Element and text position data
====

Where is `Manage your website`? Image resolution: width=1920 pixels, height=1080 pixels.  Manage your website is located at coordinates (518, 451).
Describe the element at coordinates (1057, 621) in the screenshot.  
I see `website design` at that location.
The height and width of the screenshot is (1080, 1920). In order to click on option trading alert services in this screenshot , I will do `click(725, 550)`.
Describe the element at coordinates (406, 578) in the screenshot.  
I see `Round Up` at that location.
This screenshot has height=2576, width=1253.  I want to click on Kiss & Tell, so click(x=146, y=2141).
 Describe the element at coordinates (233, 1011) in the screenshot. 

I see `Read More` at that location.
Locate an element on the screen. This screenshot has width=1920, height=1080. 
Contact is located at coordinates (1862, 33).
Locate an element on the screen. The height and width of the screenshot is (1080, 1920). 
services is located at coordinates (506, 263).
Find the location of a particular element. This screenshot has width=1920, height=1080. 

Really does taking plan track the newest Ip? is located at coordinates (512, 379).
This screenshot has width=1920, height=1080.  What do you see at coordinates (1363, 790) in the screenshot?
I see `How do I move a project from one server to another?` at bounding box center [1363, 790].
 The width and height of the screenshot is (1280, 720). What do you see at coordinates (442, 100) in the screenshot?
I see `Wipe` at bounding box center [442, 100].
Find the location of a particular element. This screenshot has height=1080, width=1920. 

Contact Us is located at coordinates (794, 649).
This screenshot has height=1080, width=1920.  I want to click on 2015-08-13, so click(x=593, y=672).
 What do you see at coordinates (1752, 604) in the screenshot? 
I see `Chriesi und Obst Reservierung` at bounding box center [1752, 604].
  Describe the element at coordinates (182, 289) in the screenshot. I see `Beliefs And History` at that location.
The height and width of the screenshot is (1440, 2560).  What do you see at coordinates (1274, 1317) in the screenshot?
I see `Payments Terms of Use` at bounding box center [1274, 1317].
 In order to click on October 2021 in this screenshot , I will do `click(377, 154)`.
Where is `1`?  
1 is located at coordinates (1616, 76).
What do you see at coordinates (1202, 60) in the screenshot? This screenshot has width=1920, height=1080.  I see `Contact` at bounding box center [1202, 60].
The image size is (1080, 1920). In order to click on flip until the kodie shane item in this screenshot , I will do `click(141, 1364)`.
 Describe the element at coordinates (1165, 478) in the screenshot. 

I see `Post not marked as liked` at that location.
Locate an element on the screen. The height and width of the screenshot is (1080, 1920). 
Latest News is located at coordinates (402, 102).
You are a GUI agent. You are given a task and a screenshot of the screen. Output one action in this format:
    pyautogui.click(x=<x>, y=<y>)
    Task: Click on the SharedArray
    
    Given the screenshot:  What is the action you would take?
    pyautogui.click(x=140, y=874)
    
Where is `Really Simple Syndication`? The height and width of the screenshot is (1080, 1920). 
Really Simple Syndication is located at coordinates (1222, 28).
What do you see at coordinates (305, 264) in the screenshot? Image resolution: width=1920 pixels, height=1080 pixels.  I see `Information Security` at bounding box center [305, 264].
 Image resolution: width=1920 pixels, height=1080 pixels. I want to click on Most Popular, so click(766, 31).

====

Render all of the records above as a JSON list of strings, with one string per line and blank lines omitted.

§ **RESPONSE**:
[
  "Where is `Manage your website`? Image resolution: width=1920 pixels, height=1080 pixels.  Manage your website is located at coordinates (518, 451).",
  "Describe the element at coordinates (1057, 621) in the screenshot.  ",
  "I see `website design` at that location.",
  "The height and width of the screenshot is (1080, 1920). In order to click on option trading alert services in this screenshot , I will do `click(725, 550)`.",
  "Describe the element at coordinates (406, 578) in the screenshot.  ",
  "I see `Round Up` at that location.",
  "This screenshot has height=2576, width=1253.  I want to click on Kiss & Tell, so click(x=146, y=2141).",
  " Describe the element at coordinates (233, 1011) in the screenshot. ",
  "I see `Read More` at that location.",
  "Locate an element on the screen. This screenshot has width=1920, height=1080. ",
  "Contact is located at coordinates (1862, 33).",
  "Locate an element on the screen. The height and width of the screenshot is (1080, 1920). ",
  "services is located at coordinates (506, 263).",
  "Find the location of a particular element. This screenshot has width=1920, height=1080. ",
  "Really does taking plan track the newest Ip? is located at coordinates (512, 379).",
  "This screenshot has width=1920, height=1080.  What do you see at coordinates (1363, 790) in the screenshot?",
  "I see `How do I move a project from one server to another?` at bounding box center [1363, 790].",
  " The width and height of the screenshot is (1280, 720). What do you see at coordinates (442, 100) in the screenshot?",
  "I see `Wipe` at bounding box center [442, 100].",
  "Find the location of a particular element. This screenshot has height=1080, width=1920. ",
  "Contact Us is located at coordinates (794, 649).",
  "This screenshot has height=1080, width=1920.  I want to click on 2015-08-13, so click(x=593, y=672).",
  " What do you see at coordinates (1752, 604) in the screenshot? ",
  "I see `Chriesi und Obst Reservierung` at bounding box center [1752, 604].",
  "  Describe the element at coordinates (182, 289) in the screenshot. I see `Beliefs And History` at that location.",
  "The height and width of the screenshot is (1440, 2560).  What do you see at coordinates (1274, 1317) in the screenshot?",
  "I see `Payments Terms of Use` at bounding box center [1274, 1317].",
  " In order to click on October 2021 in this screenshot , I will do `click(377, 154)`.",
  "Where is `1`?  ",
  "1 is located at coordinates (1616, 76).",
  "What do you see at coordinates (1202, 60) in the screenshot? This screenshot has width=1920, height=1080.  I see `Contact` at bounding box center [1202, 60].",
  "The image size is (1080, 1920). In order to click on flip until the kodie shane item in this screenshot , I will do `click(141, 1364)`.",
  " Describe the element at coordinates (1165, 478) in the screenshot. ",
  "I see `Post not marked as liked` at that location.",
  "Locate an element on the screen. The height and width of the screenshot is (1080, 1920). ",
  "Latest News is located at coordinates (402, 102).",
  "You are a GUI agent. You are given a task and a screenshot of the screen. Output one action in this format:",
  "    pyautogui.click(x=<x>, y=<y>)",
  "    Task: Click on the SharedArray",
  "    Given the screenshot:  What is the action you would take?",
  "    pyautogui.click(x=140, y=874)",
  "Where is `Really Simple Syndication`? The height and width of the screenshot is (1080, 1920). ",
  "Really Simple Syndication is located at coordinates (1222, 28).",
  "What do you see at coordinates (305, 264) in the screenshot? Image resolution: width=1920 pixels, height=1080 pixels.  I see `Information Security` at bounding box center [305, 264].",
  " Image resolution: width=1920 pixels, height=1080 pixels. I want to click on Most Popular, so click(766, 31)."
]